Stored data
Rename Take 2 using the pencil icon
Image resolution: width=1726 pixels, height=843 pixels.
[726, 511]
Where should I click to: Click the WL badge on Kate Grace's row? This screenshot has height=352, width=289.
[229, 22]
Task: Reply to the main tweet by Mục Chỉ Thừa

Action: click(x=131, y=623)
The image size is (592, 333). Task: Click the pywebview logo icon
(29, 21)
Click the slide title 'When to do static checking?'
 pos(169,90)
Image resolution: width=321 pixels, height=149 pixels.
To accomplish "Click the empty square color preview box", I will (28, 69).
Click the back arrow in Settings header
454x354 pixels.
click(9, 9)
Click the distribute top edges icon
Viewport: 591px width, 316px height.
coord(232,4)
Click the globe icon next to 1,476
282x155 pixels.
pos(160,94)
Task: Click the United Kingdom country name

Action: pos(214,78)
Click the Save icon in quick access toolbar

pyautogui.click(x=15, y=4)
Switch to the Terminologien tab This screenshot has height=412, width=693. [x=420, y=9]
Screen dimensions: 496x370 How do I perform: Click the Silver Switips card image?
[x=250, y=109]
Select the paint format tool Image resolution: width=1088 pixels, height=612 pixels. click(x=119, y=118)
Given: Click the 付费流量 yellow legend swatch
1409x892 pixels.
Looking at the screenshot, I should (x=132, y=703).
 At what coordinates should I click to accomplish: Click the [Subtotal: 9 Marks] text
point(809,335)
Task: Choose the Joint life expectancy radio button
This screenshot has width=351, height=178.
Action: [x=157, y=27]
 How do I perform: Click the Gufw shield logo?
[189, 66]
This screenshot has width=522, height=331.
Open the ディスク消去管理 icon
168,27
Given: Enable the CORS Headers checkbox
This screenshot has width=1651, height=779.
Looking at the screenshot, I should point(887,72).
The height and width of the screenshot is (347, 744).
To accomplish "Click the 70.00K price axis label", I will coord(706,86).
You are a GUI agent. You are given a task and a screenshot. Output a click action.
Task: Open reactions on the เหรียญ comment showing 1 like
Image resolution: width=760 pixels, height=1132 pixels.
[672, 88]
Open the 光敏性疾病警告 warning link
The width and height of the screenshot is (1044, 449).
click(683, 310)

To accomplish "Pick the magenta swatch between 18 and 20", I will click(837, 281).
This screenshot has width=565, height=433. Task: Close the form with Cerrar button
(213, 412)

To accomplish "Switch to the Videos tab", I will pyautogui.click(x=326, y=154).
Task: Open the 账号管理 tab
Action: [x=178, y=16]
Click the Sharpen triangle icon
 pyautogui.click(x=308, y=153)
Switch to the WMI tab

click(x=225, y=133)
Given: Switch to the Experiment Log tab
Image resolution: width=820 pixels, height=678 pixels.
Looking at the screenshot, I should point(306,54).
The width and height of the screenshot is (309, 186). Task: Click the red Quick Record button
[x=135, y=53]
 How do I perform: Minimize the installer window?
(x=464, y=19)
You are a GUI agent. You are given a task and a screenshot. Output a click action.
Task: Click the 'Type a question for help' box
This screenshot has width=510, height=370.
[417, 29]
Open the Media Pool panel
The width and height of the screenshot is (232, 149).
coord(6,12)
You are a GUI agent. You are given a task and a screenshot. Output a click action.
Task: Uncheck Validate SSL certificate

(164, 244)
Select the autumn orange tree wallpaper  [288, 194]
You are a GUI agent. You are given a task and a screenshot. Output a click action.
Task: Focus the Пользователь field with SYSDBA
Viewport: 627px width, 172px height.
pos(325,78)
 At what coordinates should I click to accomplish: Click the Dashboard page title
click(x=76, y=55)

§ **EXERCISE**
Could the entries above be output once more, exactly as they are?

§ **SOLUTION TO THIS EXERCISE**
Rename Take 2 using the pencil icon
Image resolution: width=1726 pixels, height=843 pixels.
[726, 511]
Where should I click to: Click the WL badge on Kate Grace's row? This screenshot has height=352, width=289.
[229, 22]
Task: Reply to the main tweet by Mục Chỉ Thừa

Action: click(x=131, y=623)
The image size is (592, 333). Task: Click the pywebview logo icon
(29, 21)
Click the slide title 'When to do static checking?'
 pos(169,90)
Image resolution: width=321 pixels, height=149 pixels.
To accomplish "Click the empty square color preview box", I will (28, 69).
Click the back arrow in Settings header
454x354 pixels.
click(9, 9)
Click the distribute top edges icon
Viewport: 591px width, 316px height.
coord(232,4)
Click the globe icon next to 1,476
282x155 pixels.
pos(160,94)
Task: Click the United Kingdom country name

Action: pos(214,78)
Click the Save icon in quick access toolbar

pyautogui.click(x=15, y=4)
Switch to the Terminologien tab This screenshot has height=412, width=693. [x=420, y=9]
Screen dimensions: 496x370 How do I perform: Click the Silver Switips card image?
[x=250, y=109]
Select the paint format tool Image resolution: width=1088 pixels, height=612 pixels. click(x=119, y=118)
Given: Click the 付费流量 yellow legend swatch
1409x892 pixels.
Looking at the screenshot, I should (x=132, y=703).
 At what coordinates should I click to accomplish: Click the [Subtotal: 9 Marks] text
point(809,335)
Task: Choose the Joint life expectancy radio button
This screenshot has width=351, height=178.
Action: [x=157, y=27]
 How do I perform: Click the Gufw shield logo?
[189, 66]
This screenshot has width=522, height=331.
Open the ディスク消去管理 icon
168,27
Given: Enable the CORS Headers checkbox
This screenshot has width=1651, height=779.
Looking at the screenshot, I should point(887,72).
The height and width of the screenshot is (347, 744).
To accomplish "Click the 70.00K price axis label", I will coord(706,86).
You are a GUI agent. You are given a task and a screenshot. Output a click action.
Task: Open reactions on the เหรียญ comment showing 1 like
Image resolution: width=760 pixels, height=1132 pixels.
[672, 88]
Open the 光敏性疾病警告 warning link
The width and height of the screenshot is (1044, 449).
click(683, 310)

To accomplish "Pick the magenta swatch between 18 and 20", I will click(837, 281).
This screenshot has width=565, height=433. Task: Close the form with Cerrar button
(213, 412)

To accomplish "Switch to the Videos tab", I will pyautogui.click(x=326, y=154).
Task: Open the 账号管理 tab
Action: [x=178, y=16]
Click the Sharpen triangle icon
 pyautogui.click(x=308, y=153)
Switch to the WMI tab

click(x=225, y=133)
Given: Switch to the Experiment Log tab
Image resolution: width=820 pixels, height=678 pixels.
Looking at the screenshot, I should point(306,54).
The width and height of the screenshot is (309, 186). Task: Click the red Quick Record button
[x=135, y=53]
 How do I perform: Minimize the installer window?
(x=464, y=19)
You are a GUI agent. You are given a task and a screenshot. Output a click action.
Task: Click the 'Type a question for help' box
This screenshot has width=510, height=370.
[417, 29]
Open the Media Pool panel
The width and height of the screenshot is (232, 149).
coord(6,12)
You are a GUI agent. You are given a task and a screenshot. Output a click action.
Task: Uncheck Validate SSL certificate

(164, 244)
Select the autumn orange tree wallpaper  [288, 194]
You are a GUI agent. You are given a task and a screenshot. Output a click action.
Task: Focus the Пользователь field with SYSDBA
Viewport: 627px width, 172px height.
pos(325,78)
 At what coordinates should I click to accomplish: Click the Dashboard page title
click(x=76, y=55)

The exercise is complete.